A partir desse mês resolvemos uma demanda reprimida importante do programa de transplante hepático do estado, o diagnóstico da infecção pelo citomegalovírus, complicação conhecida dos pacientes transplantados e para a qual, até então não havia disponibilidade de exames na rede pública, obrigando a Fundhacre a comprar da rede privada, a altos custos, para atender os pacientes da instituição.
Possuímos ainda projetos em andamento nas áreas de tuberculose, hanseníase, doenças respiratórias agudas, arboviroses e resistência antimicrobiana, além de diversos outros, em fases distintas de planejamento e desenvolvimento, com pesquisadores da UFAC nas áreas de biologia, veterinária e meio ambiente.
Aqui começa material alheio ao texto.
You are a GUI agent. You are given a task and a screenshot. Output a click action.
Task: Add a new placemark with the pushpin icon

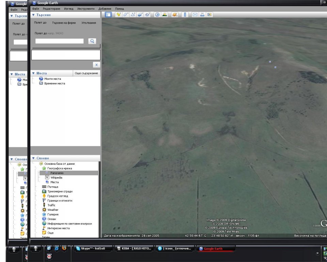coord(119,15)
Dispomos no Acre de um equipamento de diagnóstico, pesquisa e treinamento extremamente robusto e potente, fruto da visão daqueles que conseguiram/conseguem enxergar longe.
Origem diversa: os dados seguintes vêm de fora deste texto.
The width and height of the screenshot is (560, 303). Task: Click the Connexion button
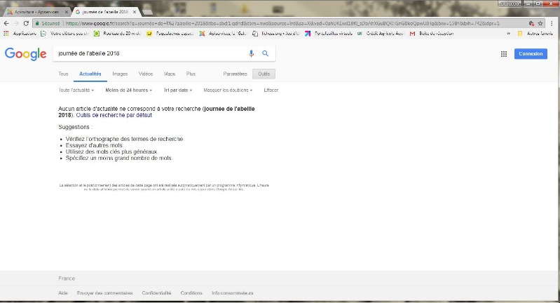pyautogui.click(x=531, y=54)
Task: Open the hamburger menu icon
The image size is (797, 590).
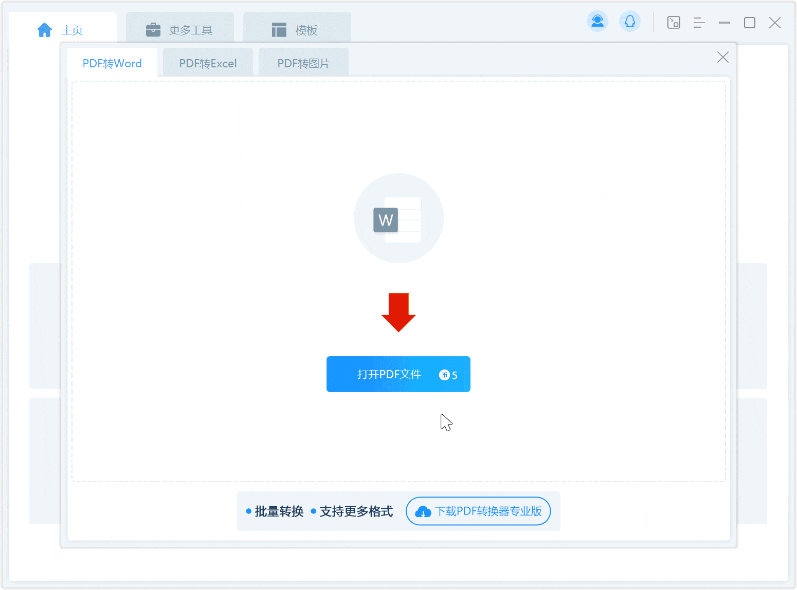Action: 699,23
Como tudo que é inovador, causa também dificuldade de compreensão de início em muitos. Sua vinda para o Acre foi prospectada pelo iminente pesquisador da Universidade Federal da Bahia, Raymundo Paraná, conhecedor profundo da realidade Amazônica. O projeto foi abraçado pelo Acre no início do governo do colega Tião Viana. Mas enfrentou ao longo dos anos inúmeras dificuldades de apoio, necessário para desenvolver suas atividades, por parte de diversas gestões estaduais, incapazes de perceber sua importância estratégica. Tem recebido o pleno suporte da gestão, agora, na atual administração da Fundhacre, sob a liderança do Presidente João Paulo, que demonstra grande capacidade de visão.
A Fiocruz é uma instituição de saúde pública das mais estratégicas para o País. Reconhecida pela sociedade brasileira e internacional, por sua capacidade de colocar a ciência, a tecnologia, a inovação, a educação e a produção de serviços e insumos estratégicos a favor da promoção da saúde da população, contribuindo para o fortalecimento do SUS, a elaboração e o aperfeiçoamento de políticas públicas de saúde e a redução das desigualdades sócio-regionais.
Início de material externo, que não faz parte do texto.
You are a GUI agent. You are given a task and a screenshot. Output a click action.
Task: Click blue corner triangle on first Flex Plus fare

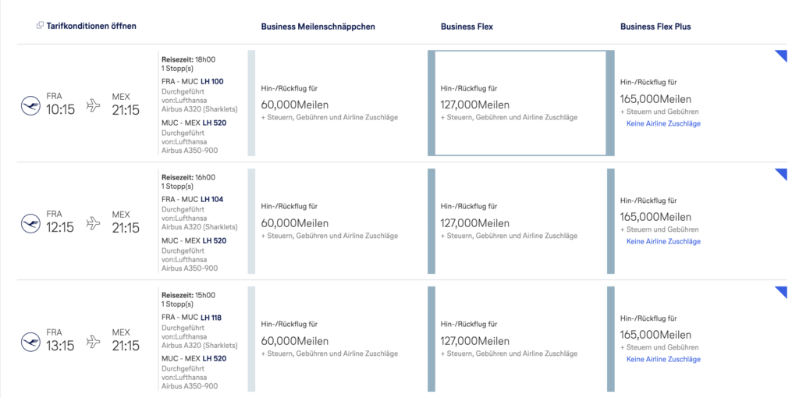782,55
A Fiocruz está presente em 11 estados brasileiros e a unidade mais próxima é a Fiocruz Rondônia, com quem vimos desenvolvendo conjuntamente os referidos projetos na área de hepatites virais. Considerando o papel nacional da Fiocruz, os objetivos e capacidades do nosso CICM/LRM, bem como a experiência exitosa de trabalho conjunto com Rondônia, evoluímos para uma aproximação institucional histórica entre Fiocruz e o estado do Acre.
Assinamos essa semana na sede da Fiocruz, no Rio de Janeiro, um acordo de cooperação tripartite entre Fundhacre, Fundação Mérieux e Fiocruz que sedimenta as bases para uma parceria sólida, duradoura e extremamente profícua. Um avanço gigantesco em direção ao fortalecimento e desenvolvimento de ações voltadas à saúde, envolvendo pesquisa, inovação e formação de recursos humanos qualificados para o diagnóstico e a vigilância de doenças infecciosas na Amazônia Ocidental Brasileira. Uma aliança estratégica para o estado e para o País, em um momento em que doenças emergentes e mudanças climáticas nos ameaçam global e localmente e nos obrigam a investir cada vez mais em ciência, como única forma de encontrarmos respostas para os crescentes desafios de um mundo em permanente transformação.
O Acre agora tem Fiocruz! Fruto do trabalho do nosso laboratório Mérieux. Ganham os pacientes, os profissionais de saúde, os pesquisadores, a ciência, o Acre e o País.